* What you will do
Please give back exactly the line with "Screen dimensions: 1144x547" and each line after it through the end of the material, leaving out the pictures.

* Given records
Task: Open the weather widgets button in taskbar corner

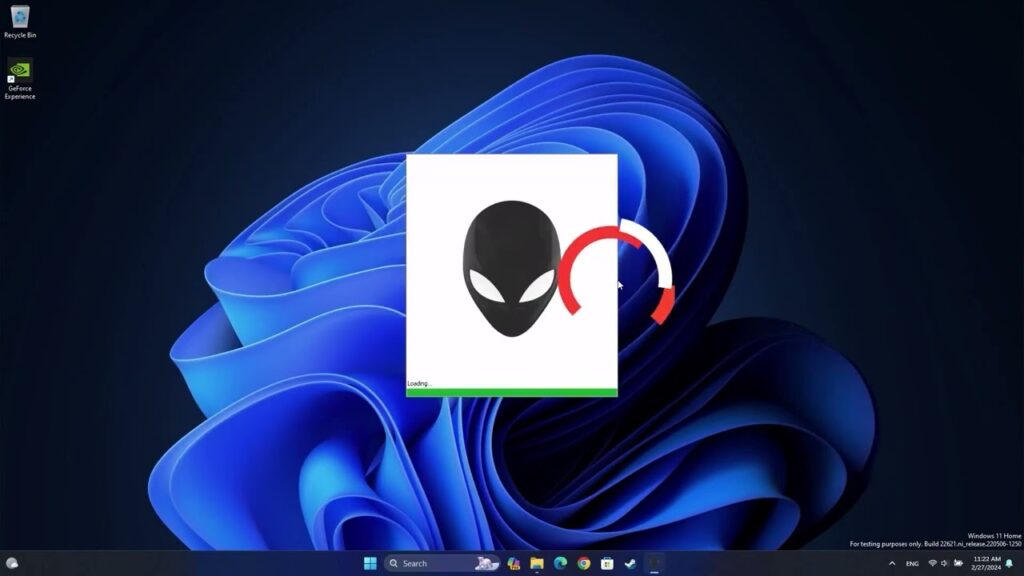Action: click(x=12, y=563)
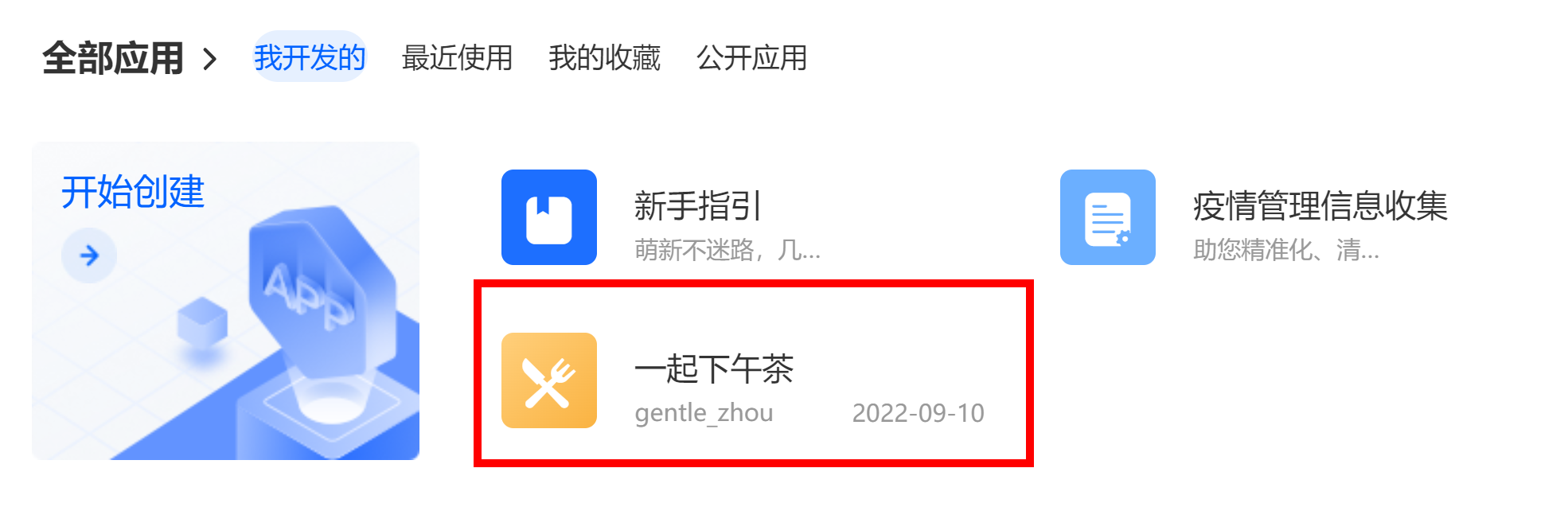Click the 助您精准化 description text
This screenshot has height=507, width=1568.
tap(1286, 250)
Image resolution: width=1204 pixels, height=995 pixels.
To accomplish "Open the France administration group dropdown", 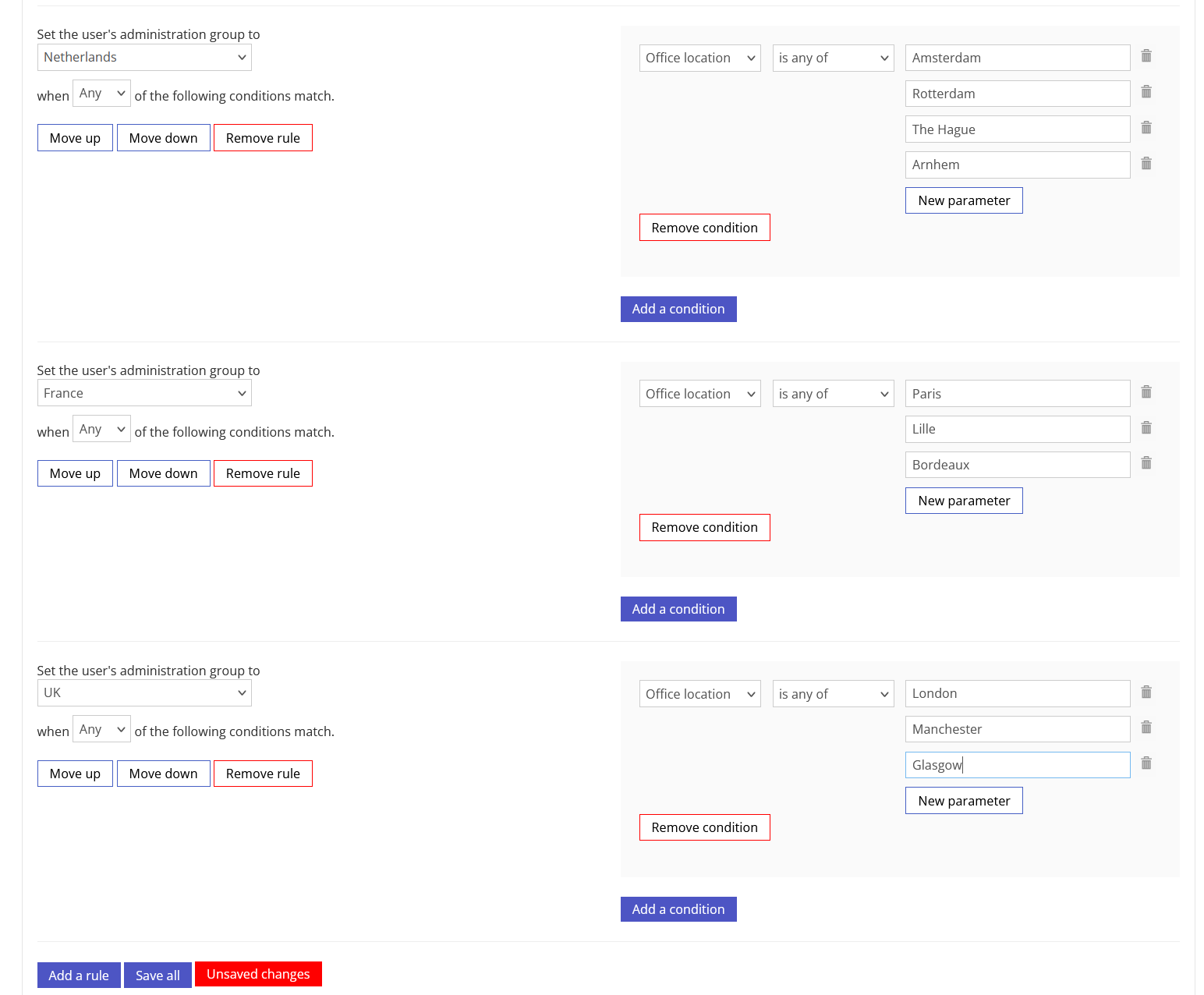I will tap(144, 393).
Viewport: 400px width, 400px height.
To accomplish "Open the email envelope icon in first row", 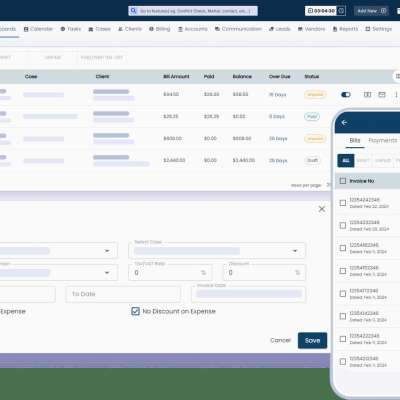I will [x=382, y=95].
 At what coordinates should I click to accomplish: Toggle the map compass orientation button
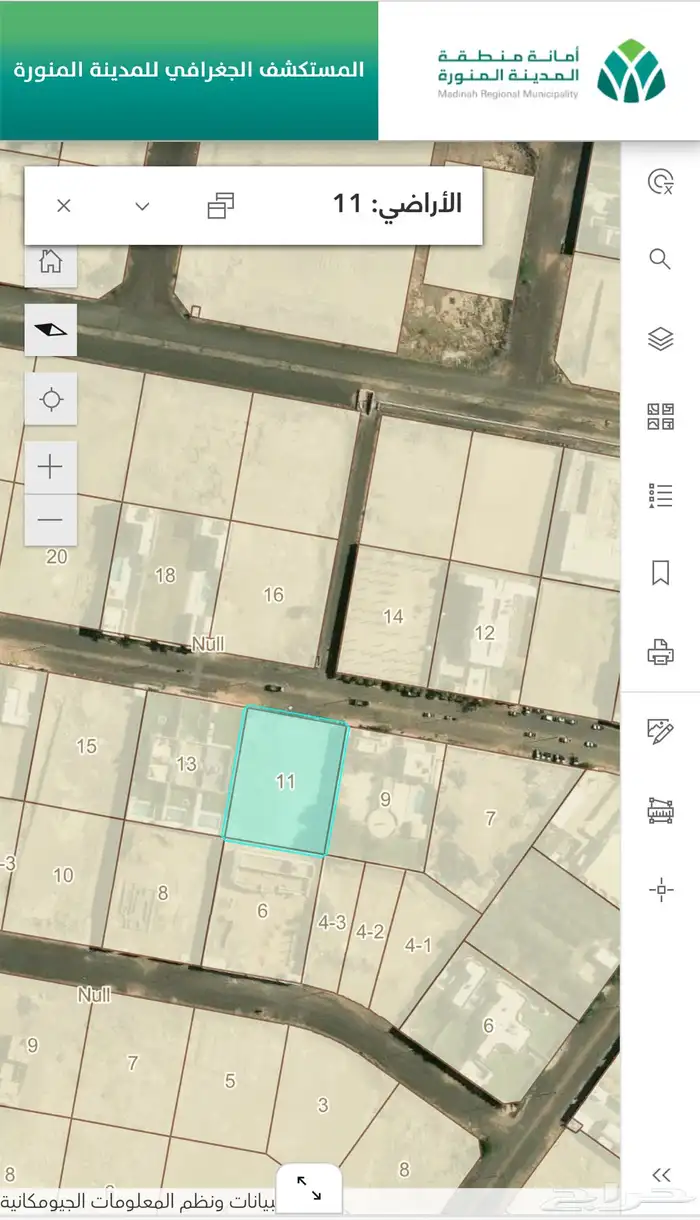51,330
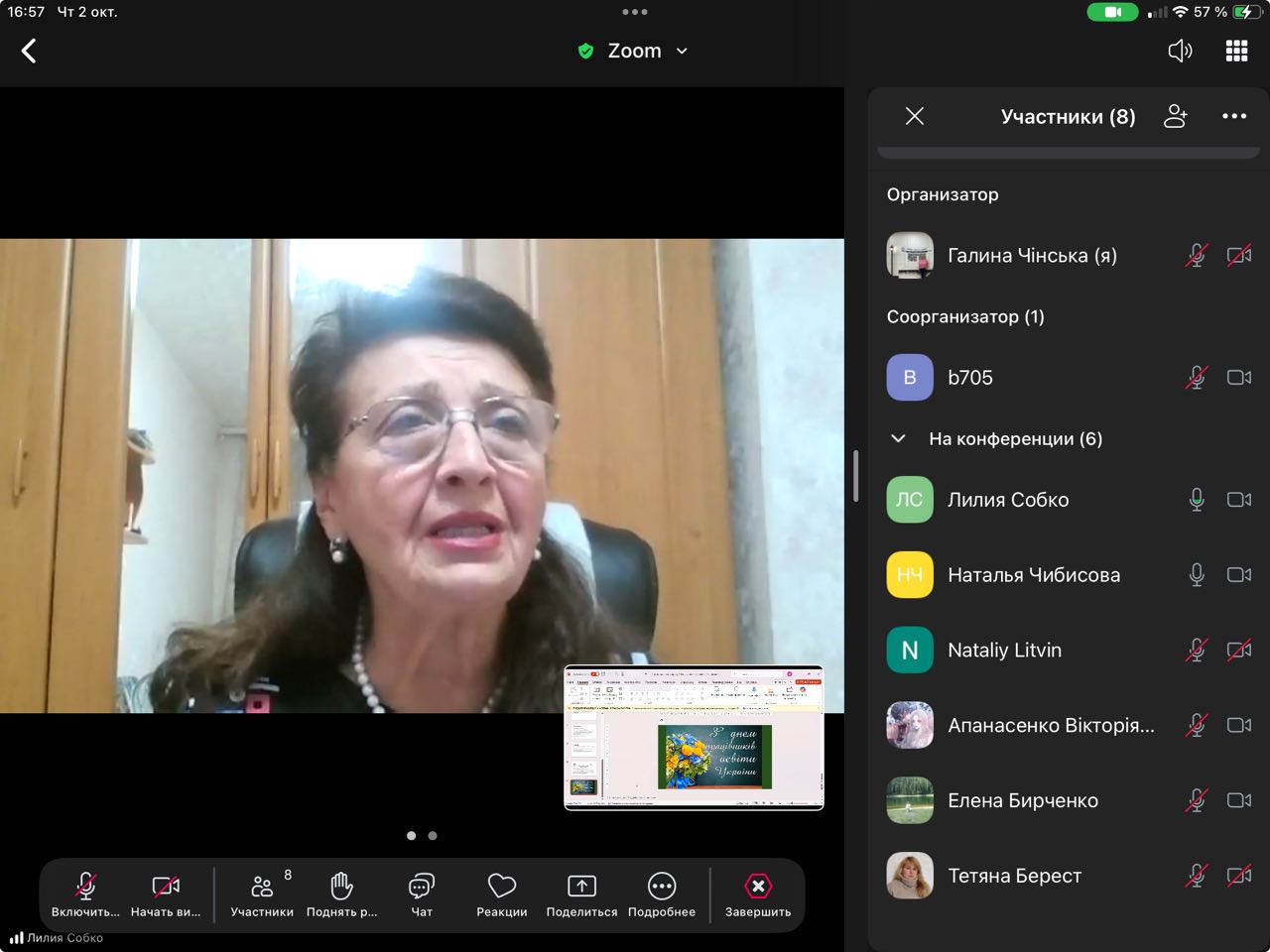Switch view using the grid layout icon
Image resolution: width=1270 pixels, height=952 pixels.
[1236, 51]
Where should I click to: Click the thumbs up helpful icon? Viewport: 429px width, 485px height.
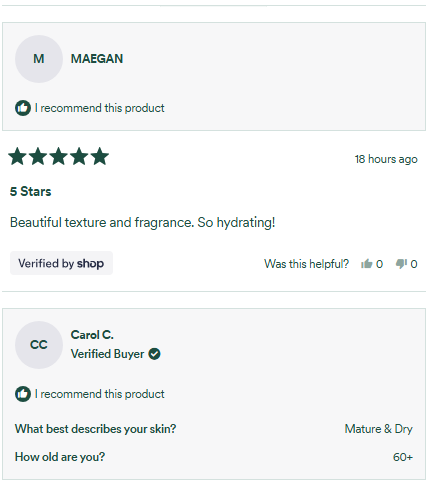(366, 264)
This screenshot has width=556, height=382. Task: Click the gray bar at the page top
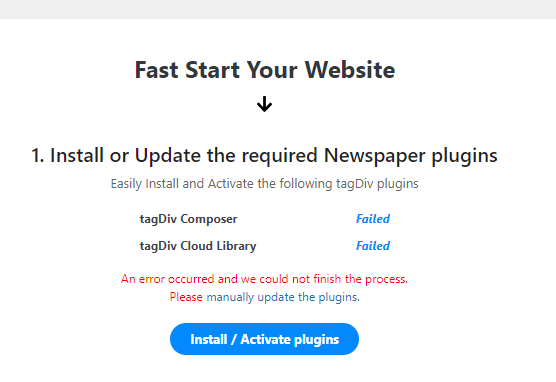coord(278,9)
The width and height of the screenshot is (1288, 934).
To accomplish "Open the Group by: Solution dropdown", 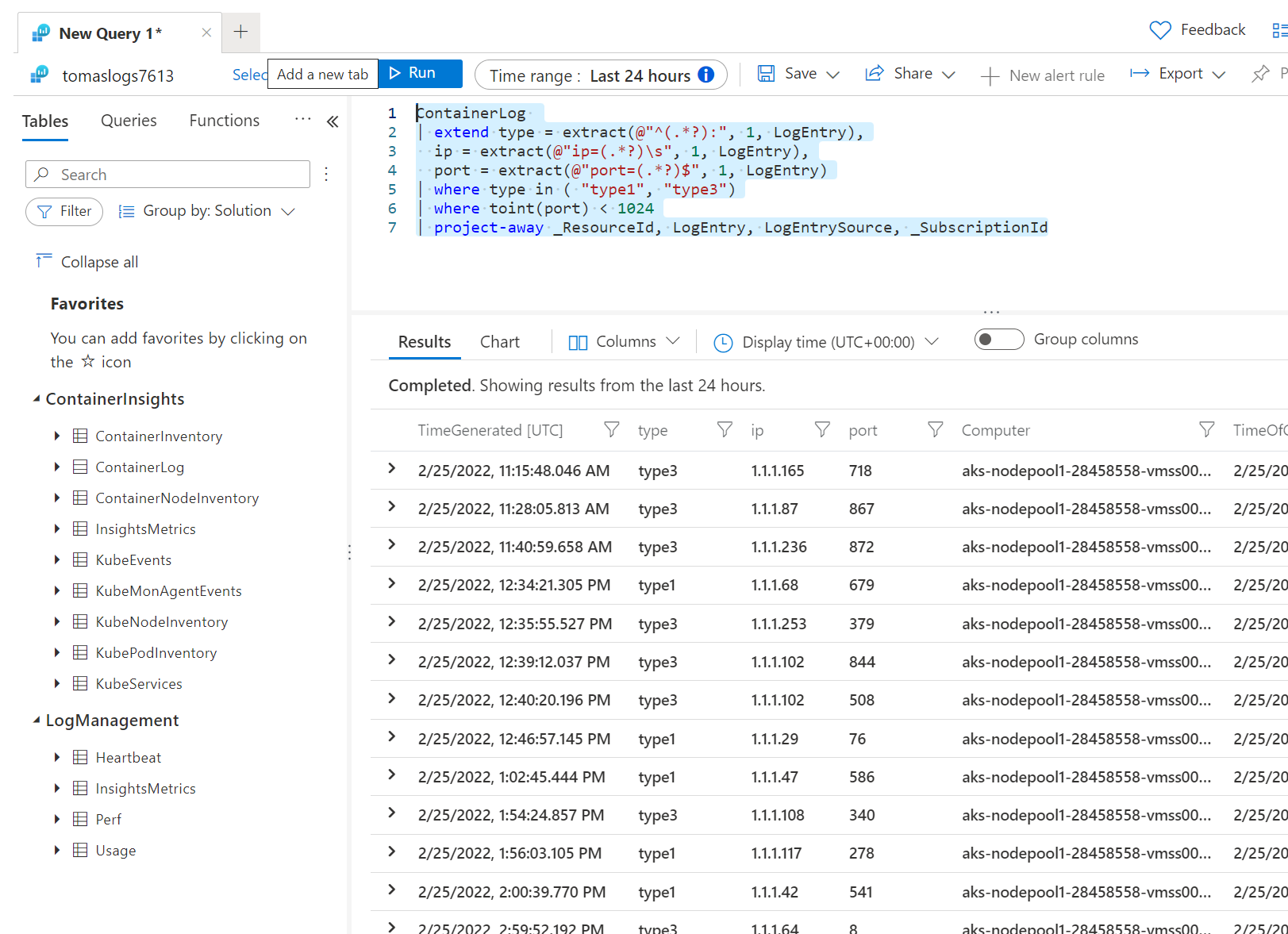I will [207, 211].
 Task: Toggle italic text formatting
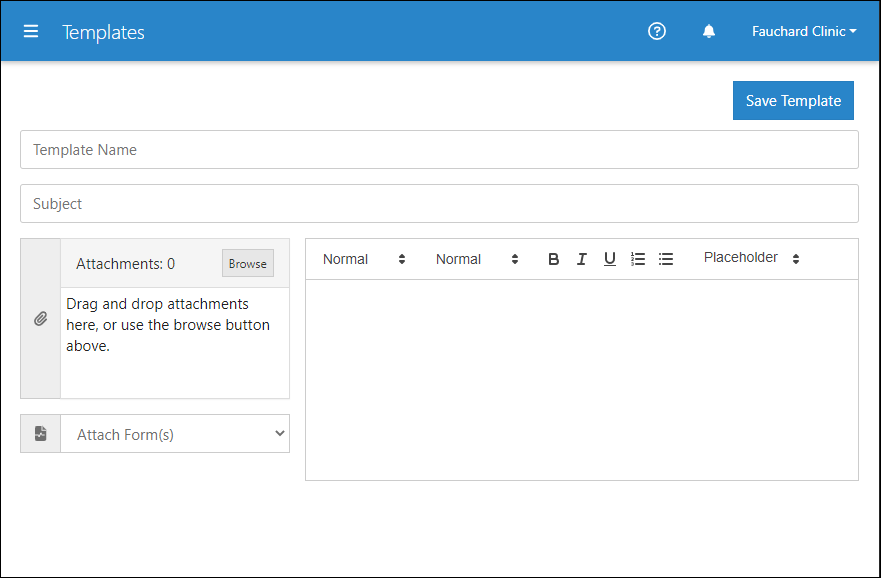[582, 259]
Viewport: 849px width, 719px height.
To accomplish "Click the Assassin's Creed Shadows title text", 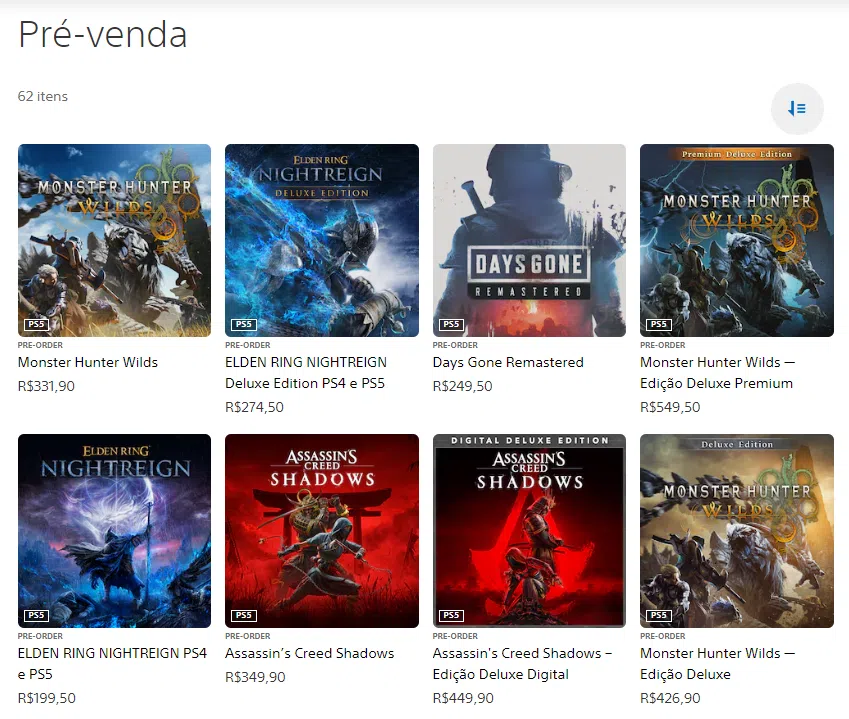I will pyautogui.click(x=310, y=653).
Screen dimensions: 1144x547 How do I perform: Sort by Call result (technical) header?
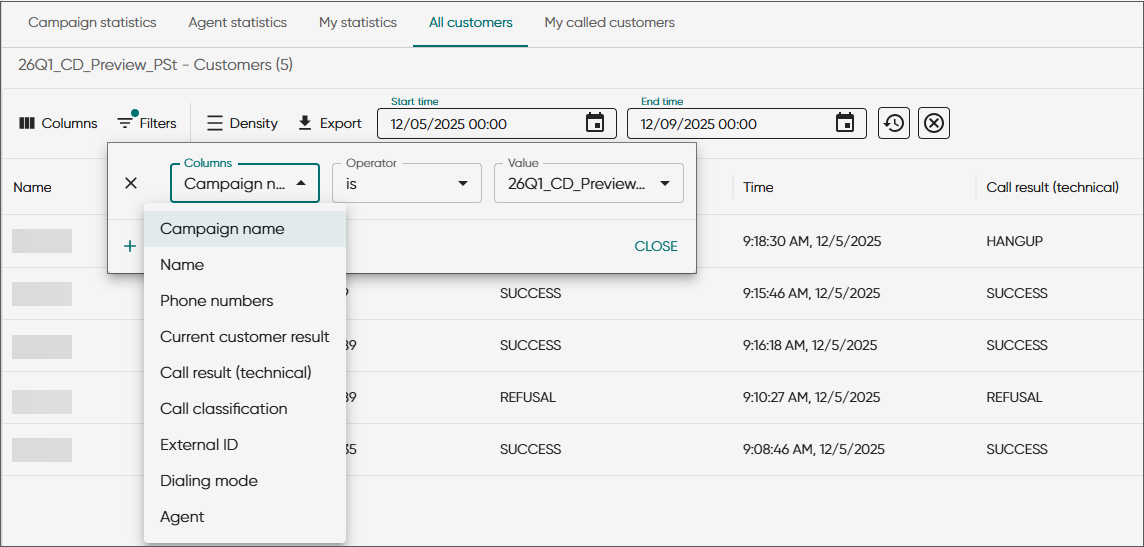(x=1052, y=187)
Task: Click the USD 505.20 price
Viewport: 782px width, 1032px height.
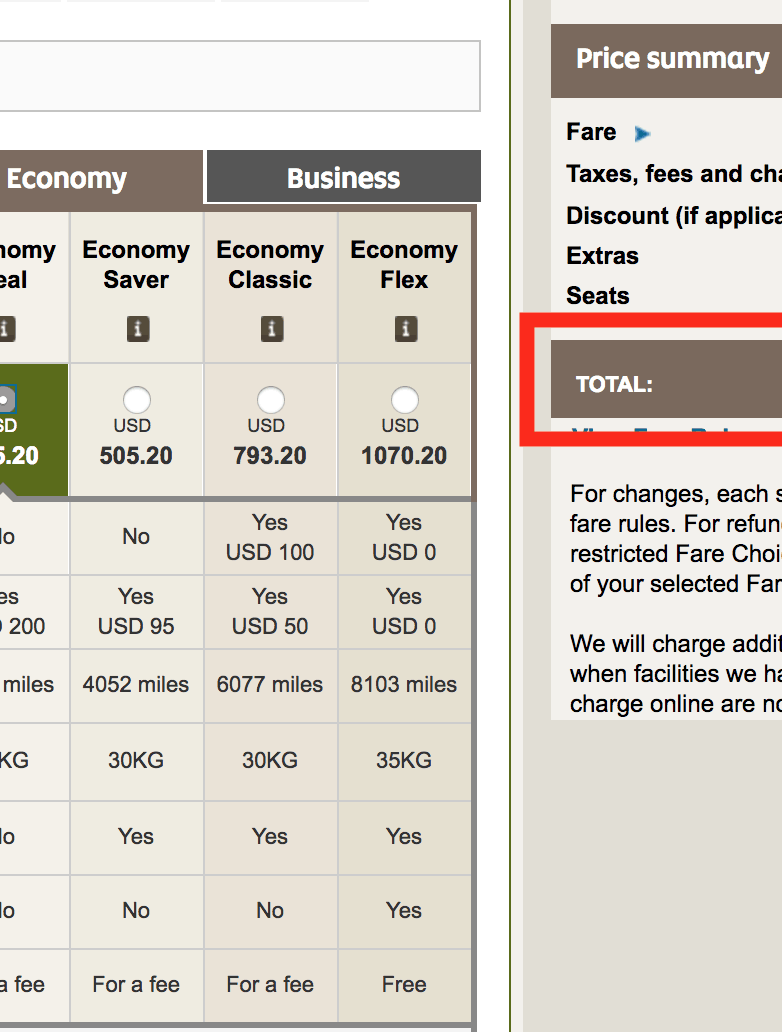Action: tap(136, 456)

* Exercise answer
Screen dimensions: 1144x547 How do I perform: Sort by Call result (technical) header?
(x=1052, y=187)
Task: Click the USD 505.20 price
Viewport: 782px width, 1032px height.
Action: tap(136, 456)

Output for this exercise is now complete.